Good clarity does not always mean crystal clear. It means the jig can be seen and worked naturally.
Be careful with:
- milky water after strong wind
- sand stirred up close to beaches
- brown runoff after heavy rain
- floating weed that catches the line
- foam lines that hide too much surface movement
When the water is dirty, use more visible colours such as glow, UV, orange, pink, red foil or dark contrast. When the water is clean, natural and baitfish colours become more useful.
Find the weed edge, not just the weed
Squid often sit around weed because weed holds bait and gives cover. But casting straight into thick weed is a good way to lose jigs and waste time.
Better targets:
- the clean edge beside weed
- sand holes inside weed
- reef patches beside weed
- gaps where squid can ambush bait
- deeper water just outside shallow weed
The most productive cast often runs parallel to the edge, not directly through the thickest weed.
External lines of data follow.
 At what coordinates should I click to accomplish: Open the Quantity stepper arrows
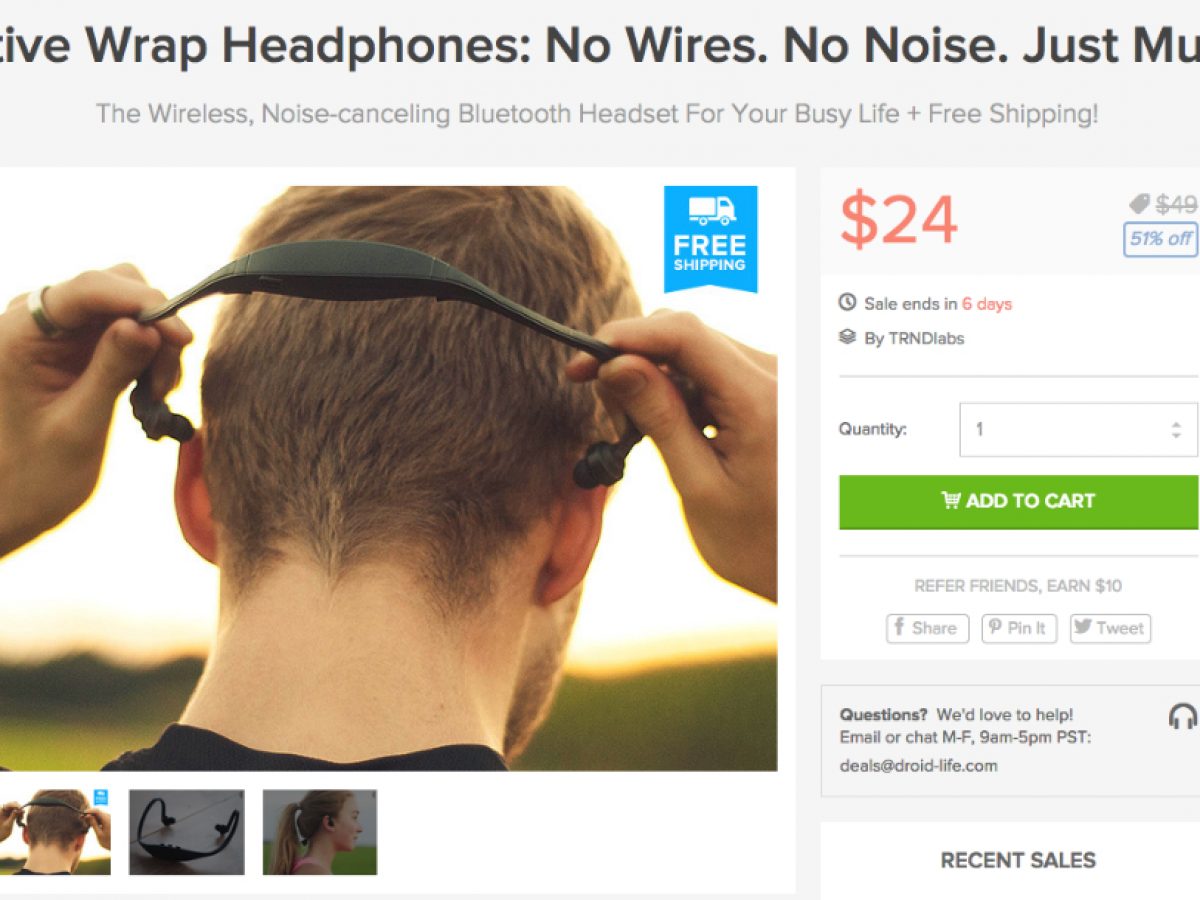tap(1176, 430)
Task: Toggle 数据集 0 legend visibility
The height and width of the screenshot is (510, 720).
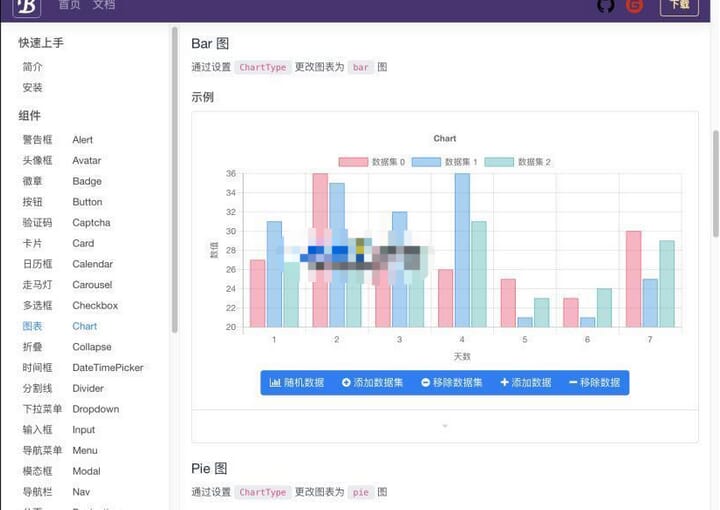Action: click(x=372, y=162)
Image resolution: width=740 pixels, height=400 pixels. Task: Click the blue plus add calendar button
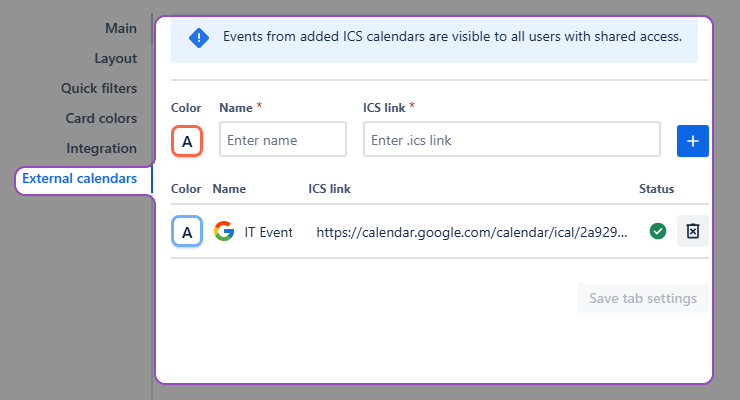(692, 141)
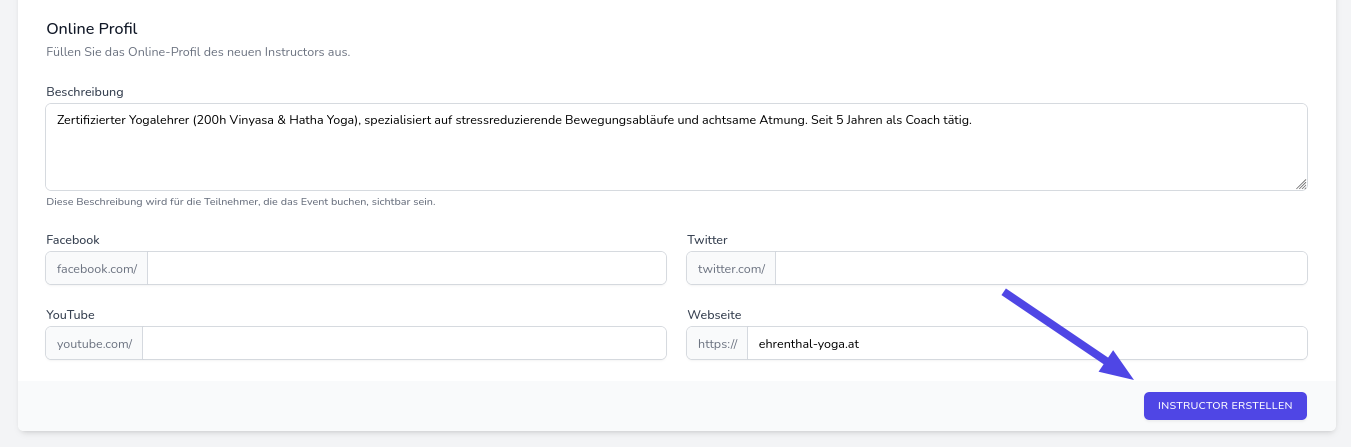Screen dimensions: 1351x447
Task: Click the Webseite field label
Action: click(x=714, y=315)
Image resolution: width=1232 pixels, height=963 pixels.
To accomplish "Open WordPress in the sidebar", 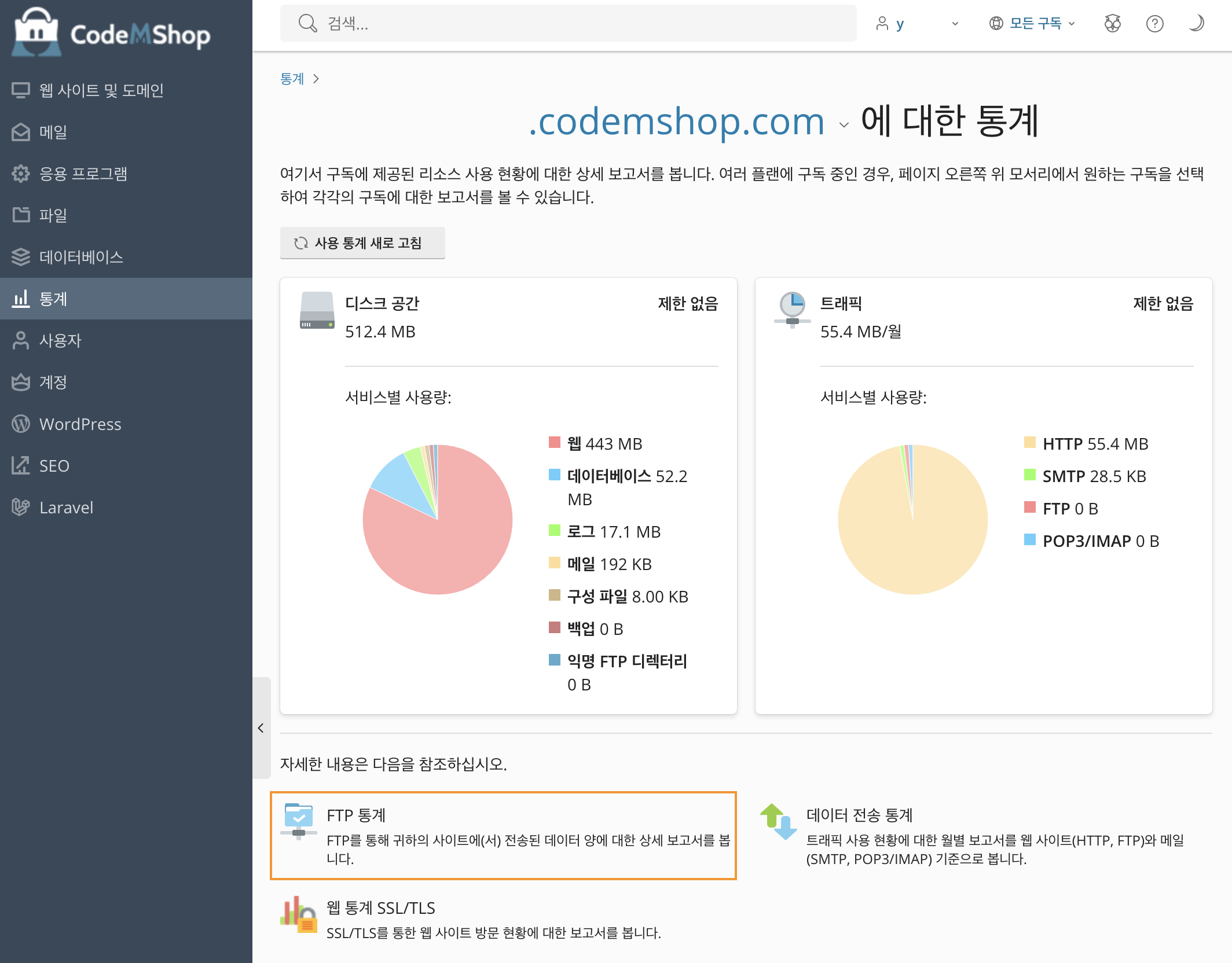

Sand holes and broken ground
Broken ground is important because squid can hunt over mixed reef, weed, rubble and sand. The goal is to keep the jig close enough to structure without dragging it through the worst snags.
Look for:
- dark weed patches beside pale sand
- scattered reef on a clean bottom
- a colour change where depth drops
- patchy ground near a pier
- bait flicking over mixed bottom
For a real example, see the annotated structure section in the Rye Pier squid fishing guide.
Deep edges
A deep edge is where the bottom drops from shallow feeding water into deeper holding water. Squid can move along that edge, especially when bait is present.
Signs of an edge:
- water colour turns darker
- waves or current change shape
- weed ends suddenly
- the jig takes longer to touch down
- bait holds along one line
Deep edges often need a size 3.0 or 3.5 jig, or a sink profile that reaches the zone before the line bows too much.
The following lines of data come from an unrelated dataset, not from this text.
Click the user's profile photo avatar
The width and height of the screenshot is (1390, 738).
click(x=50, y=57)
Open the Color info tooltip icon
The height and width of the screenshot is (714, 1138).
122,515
Current: moving is good, ripping is not
Squid can feed around moving water, but strong current makes eging difficult when it drags the jig out of the zone.
A fishable current usually lets you:
- feel the jig sink
- keep a controlled bow in the line
- pause without immediately snagging
- work the jig without it racing sideways
If the current is too strong, change casting angle, increase jig size, use a faster sinking jig or move to a softer side of the structure.
Pier lights at night
Lights can make a land-based squid spot much easier at night.
They create:
- bait concentration
- a visible shadow line
- a clearer casting reference
- a place where squid can hunt from darker water into light
Do not only cast into the brightest patch. Work the edge of the light, the shadow line and the nearby dark water. Squid often sit just outside the obvious bright area.
Pair this with the night squid fishing guide.
Wind direction and water quality
Wind decides whether a spot is clean and fishable. A good squid location can become poor if wind pushes dirty water straight into it or creates too much line belly.
Before leaving home, ask:
- is the wind pushing dirty water into the spot?
- can I cast with or across the wind instead of into it?
- is there a protected side of the pier or bay?
- will the line bow stop the jig from sinking properly?
- do I have a second location with a better angle?
The squid fishing weather guide explains this in more detail.
Bait and life signs
Squid follow food. Even if the bottom looks right, a lifeless area can be slow.
Good signs:
- small baitfish flashing
- garfish or hardyhead around lights
- birds working nearby
- bait schools on the edge of weed
- small follows from squid behind the jig
When you see bait, slow down and cover the water properly before moving.
Pick colour after reading the water
Water reading should choose the colour direction:
| Water reading | Jig colour direction |
|---|---|
| Clear daylight | Natural, baitfish, subtle flash |
| Low light | Pink, orange, glow, white |
| Dirty water | UV, glow, red foil, high contrast |
| Night lights | Glow, white, pink, orange |
| Pressured clear water | Natural, smaller profile, less aggressive |
Use the squid jig colour selector when you want a faster field decision.
Final pre-cast checklist
Before the first cast, check:
- clarity
- weed edge
- sand holes
- broken ground
- depth change
- current strength
- light or shadow line
- wind angle
- bait presence
- safe landing point
If most of those are negative, changing spots may beat changing jig colour five times.
Final answer
Read the water before blaming the jig. Clean water, weed edges, broken ground, bait, manageable current and a useful light or shadow line are stronger signals than any single colour recommendation.